Gene ‘typos’ identify cancer risk
A large study by researchers at the University of Cambridge and The Institute of Cancer Research in London has identified more than 80 genome variations that could increase a person’s risk of developing ovarian, prostate and breast cancer.
The body of research, dubbed the Collaborative Oncological Gene-Environment Study (COGS), focused on a specific kind of genetic variation called single nucleotide polymorphisms (SNP). Most people inherit at least a few of these SNP variations, which researchers call a genetic ‘typo.’ But how they affect each person depends on where in the DNA strand the SNPs are found and how frequently they occur.
The study examined and compared the DNA of more than 100,000 cancer patients and an additional 100,000 patients from the general population.
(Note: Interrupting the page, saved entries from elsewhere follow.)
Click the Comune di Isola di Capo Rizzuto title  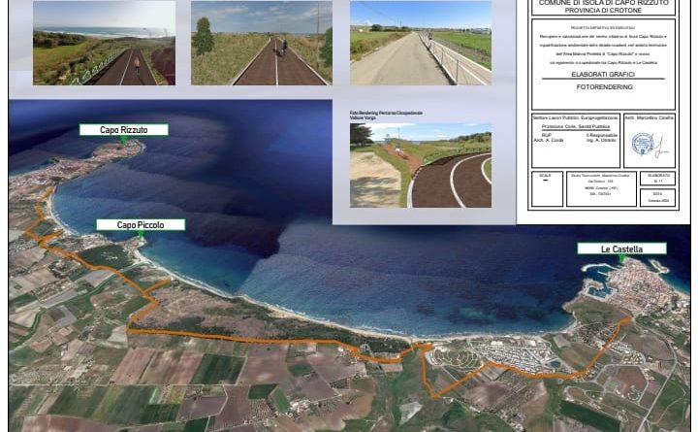coord(603,3)
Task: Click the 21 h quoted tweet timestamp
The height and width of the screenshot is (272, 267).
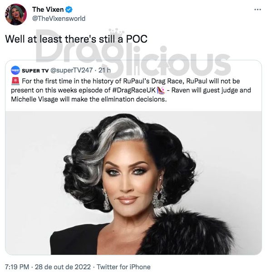Action: [x=104, y=70]
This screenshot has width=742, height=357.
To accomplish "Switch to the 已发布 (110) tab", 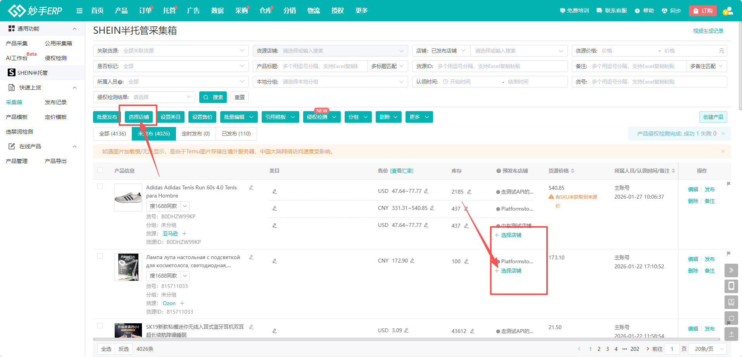I will (x=236, y=134).
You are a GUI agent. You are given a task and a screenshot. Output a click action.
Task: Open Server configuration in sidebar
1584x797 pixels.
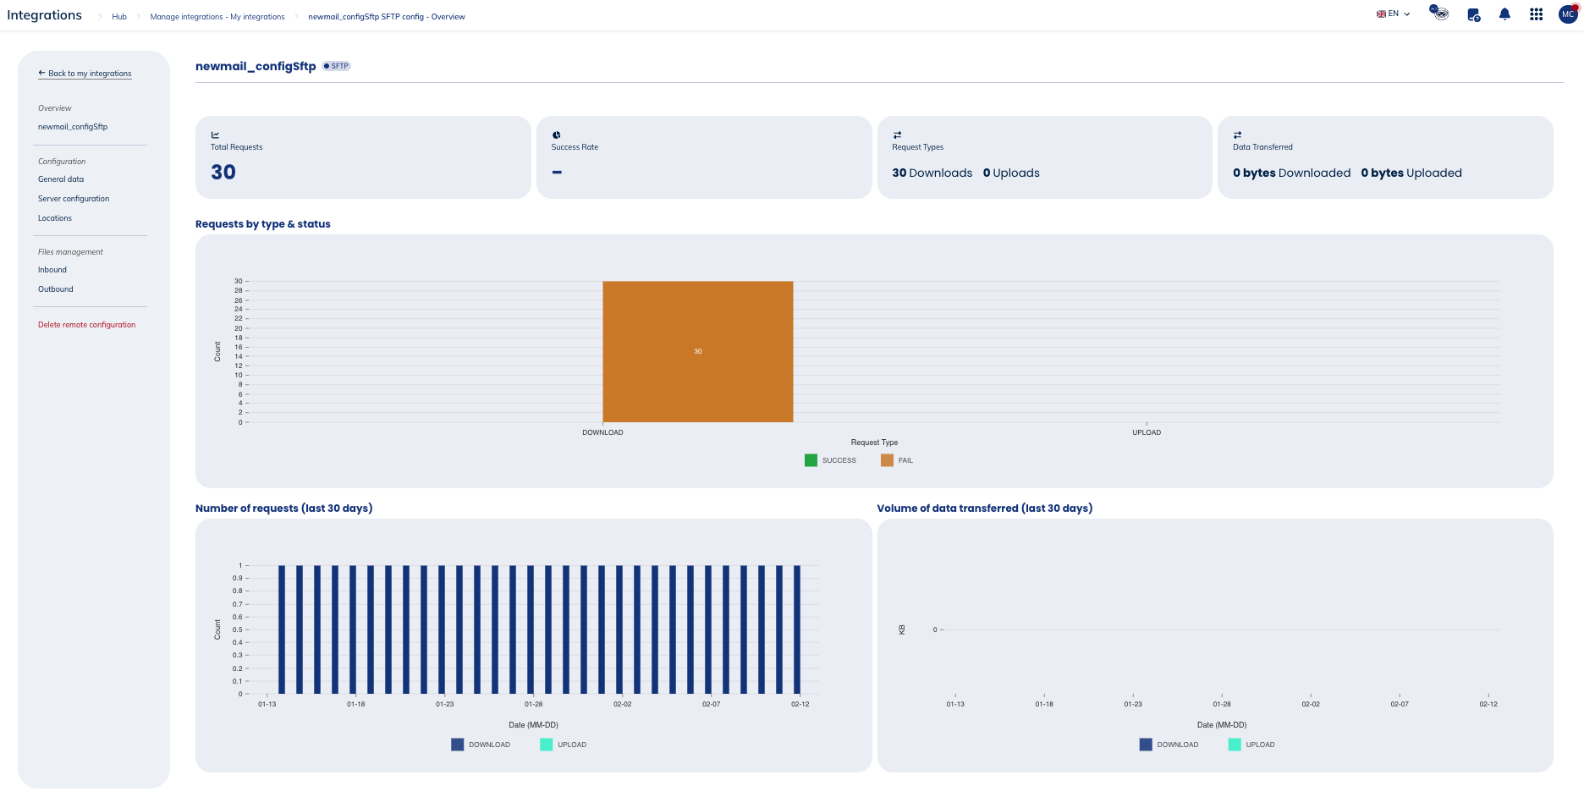point(74,199)
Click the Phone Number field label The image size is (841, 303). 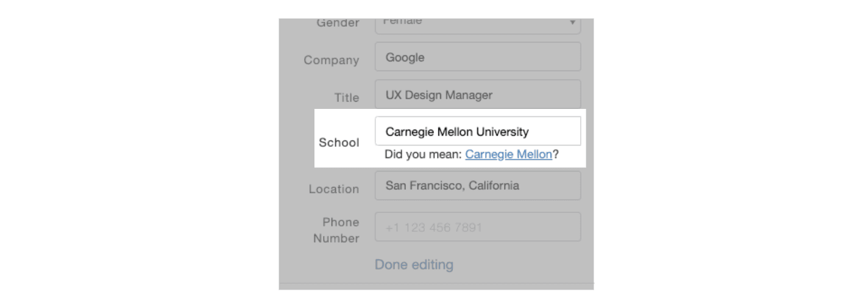[336, 230]
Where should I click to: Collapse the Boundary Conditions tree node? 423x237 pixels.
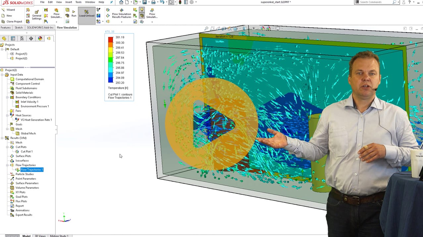click(x=7, y=97)
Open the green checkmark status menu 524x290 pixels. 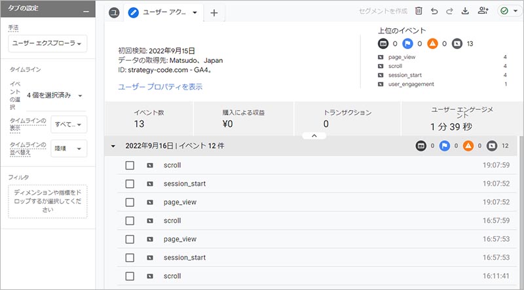[508, 12]
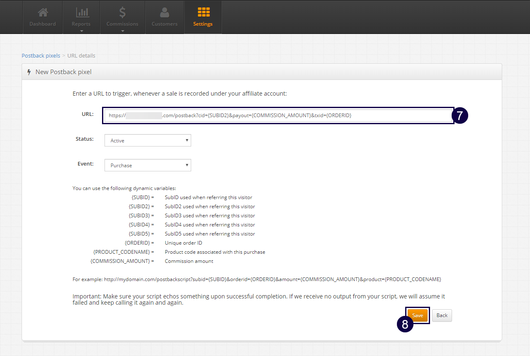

They found that every DNA alteration slightly increased the person’s risk for cancer, but people with several SNP variations had nearly a 30 percent increased risk of breast cancer and a 50 percent increased risk of prostate cancer. The SNP variations that carried the most risk were located near the areas of the genome that control gene behavior.
The research identified 49 SNPs associated with breast cancer, 23 SNPs associated with prostate cancer and 11 associated with ovarian cancer.
As illuminating as the findings are, they are not conclusive enough to necessarily predict a person’s risk of cancer based on their gene variations alone. However, the research authors remain optimistic, noting that “the identification of genetic variants that are associated with cancer risks will give us important insights into the basic biology of cancer that may lead to the development of new therapies or better ways to target existing therapies.”